Exercise directions: Here is the listing. Print it exactly.

Extracted records:
★ ★ ★ ★

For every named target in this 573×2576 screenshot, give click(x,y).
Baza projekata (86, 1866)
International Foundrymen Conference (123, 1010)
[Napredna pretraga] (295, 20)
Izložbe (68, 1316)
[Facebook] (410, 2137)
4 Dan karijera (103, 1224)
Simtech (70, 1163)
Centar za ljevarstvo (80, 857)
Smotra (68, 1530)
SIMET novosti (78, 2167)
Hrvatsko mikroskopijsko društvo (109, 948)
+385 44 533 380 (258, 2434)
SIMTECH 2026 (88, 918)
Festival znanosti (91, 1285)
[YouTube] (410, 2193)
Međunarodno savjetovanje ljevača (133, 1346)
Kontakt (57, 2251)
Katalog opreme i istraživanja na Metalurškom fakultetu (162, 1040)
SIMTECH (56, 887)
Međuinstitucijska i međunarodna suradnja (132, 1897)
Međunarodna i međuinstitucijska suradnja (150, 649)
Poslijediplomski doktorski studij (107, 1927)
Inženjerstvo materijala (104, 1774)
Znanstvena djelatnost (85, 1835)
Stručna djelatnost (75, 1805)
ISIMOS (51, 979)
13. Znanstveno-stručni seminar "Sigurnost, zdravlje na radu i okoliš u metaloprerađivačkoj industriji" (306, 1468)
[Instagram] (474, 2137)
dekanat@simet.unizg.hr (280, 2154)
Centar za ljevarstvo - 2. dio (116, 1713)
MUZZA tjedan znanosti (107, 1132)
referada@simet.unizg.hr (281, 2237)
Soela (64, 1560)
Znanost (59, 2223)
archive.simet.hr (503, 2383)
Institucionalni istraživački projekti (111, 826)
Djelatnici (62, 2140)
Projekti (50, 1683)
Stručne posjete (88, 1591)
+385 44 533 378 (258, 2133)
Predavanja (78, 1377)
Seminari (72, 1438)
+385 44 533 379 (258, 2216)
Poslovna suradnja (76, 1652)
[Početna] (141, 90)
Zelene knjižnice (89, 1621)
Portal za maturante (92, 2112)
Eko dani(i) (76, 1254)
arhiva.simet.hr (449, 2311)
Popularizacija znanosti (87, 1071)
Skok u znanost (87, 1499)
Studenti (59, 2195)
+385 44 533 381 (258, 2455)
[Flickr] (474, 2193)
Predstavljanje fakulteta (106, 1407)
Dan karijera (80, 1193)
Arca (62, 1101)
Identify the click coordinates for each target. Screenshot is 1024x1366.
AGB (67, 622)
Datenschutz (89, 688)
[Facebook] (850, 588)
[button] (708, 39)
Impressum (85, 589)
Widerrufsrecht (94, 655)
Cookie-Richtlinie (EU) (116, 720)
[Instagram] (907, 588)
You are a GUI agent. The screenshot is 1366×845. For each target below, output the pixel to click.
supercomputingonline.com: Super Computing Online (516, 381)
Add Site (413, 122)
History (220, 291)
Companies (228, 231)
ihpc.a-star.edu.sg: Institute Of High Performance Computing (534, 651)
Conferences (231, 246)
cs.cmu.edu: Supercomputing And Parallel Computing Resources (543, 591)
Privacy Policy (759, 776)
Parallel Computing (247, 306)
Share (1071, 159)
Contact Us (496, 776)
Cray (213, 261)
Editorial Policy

★ ★ ★ ★

Task response:
For every named target in this 573×2576 screenshot, give click(x,y).
Baza projekata (86, 1866)
International Foundrymen Conference (123, 1010)
[Napredna pretraga] (295, 20)
Izložbe (68, 1316)
[Facebook] (410, 2137)
4 Dan karijera (103, 1224)
Simtech (70, 1163)
Centar za ljevarstvo (80, 857)
Smotra (68, 1530)
SIMET novosti (78, 2167)
Hrvatsko mikroskopijsko društvo (109, 948)
+385 44 533 380 (258, 2434)
SIMTECH 2026 (88, 918)
Festival znanosti (91, 1285)
[YouTube] (410, 2193)
Međunarodno savjetovanje ljevača (133, 1346)
Kontakt (57, 2251)
Katalog opreme i istraživanja na Metalurškom fakultetu (162, 1040)
SIMTECH (56, 887)
Međuinstitucijska i međunarodna suradnja (132, 1897)
Međunarodna i međuinstitucijska suradnja (150, 649)
Poslijediplomski doktorski studij (107, 1927)
Inženjerstvo materijala (104, 1774)
Znanstvena djelatnost (85, 1835)
Stručna djelatnost (75, 1805)
ISIMOS (51, 979)
13. Znanstveno-stručni seminar "Sigurnost, zdravlje na radu i okoliš u metaloprerađivačkoj industriji" (306, 1468)
[Instagram] (474, 2137)
dekanat@simet.unizg.hr (280, 2154)
Centar za ljevarstvo - 2. dio (116, 1713)
MUZZA tjedan znanosti (107, 1132)
referada@simet.unizg.hr (281, 2237)
Soela (64, 1560)
Znanost (59, 2223)
archive.simet.hr (503, 2383)
Institucionalni istraživački projekti (111, 826)
Djelatnici (62, 2140)
Projekti (50, 1683)
Stručne posjete (88, 1591)
+385 44 533 378 (258, 2133)
Predavanja (78, 1377)
Seminari (72, 1438)
+385 44 533 379 (258, 2216)
Poslovna suradnja (76, 1652)
[Početna] (141, 90)
Zelene knjižnice (89, 1621)
Portal za maturante (92, 2112)
Eko dani(i) (76, 1254)
arhiva.simet.hr (449, 2311)
Popularizacija znanosti (87, 1071)
Skok u znanost (87, 1499)
Studenti (59, 2195)
+385 44 533 381 (258, 2455)
[Flickr] (474, 2193)
Predstavljanje fakulteta (106, 1407)
Dan karijera (80, 1193)
Arca (62, 1101)
Identify the click coordinates for each target. Screenshot is 1024x1366.
AGB (67, 622)
Datenschutz (89, 688)
[Facebook] (850, 588)
[button] (708, 39)
Impressum (85, 589)
Widerrufsrecht (94, 655)
Cookie-Richtlinie (EU) (116, 720)
[Instagram] (907, 588)
You are a GUI agent. The screenshot is 1366×845. For each target below, output the pixel to click.
supercomputingonline.com: Super Computing Online (516, 381)
Add Site (413, 122)
History (220, 291)
Companies (228, 231)
ihpc.a-star.edu.sg: Institute Of High Performance Computing (534, 651)
Conferences (231, 246)
cs.cmu.edu: Supercomputing And Parallel Computing Resources (543, 591)
Privacy Policy (759, 776)
Parallel Computing (247, 306)
Share (1071, 159)
Contact Us (496, 776)
Cray (213, 261)
Editorial Policy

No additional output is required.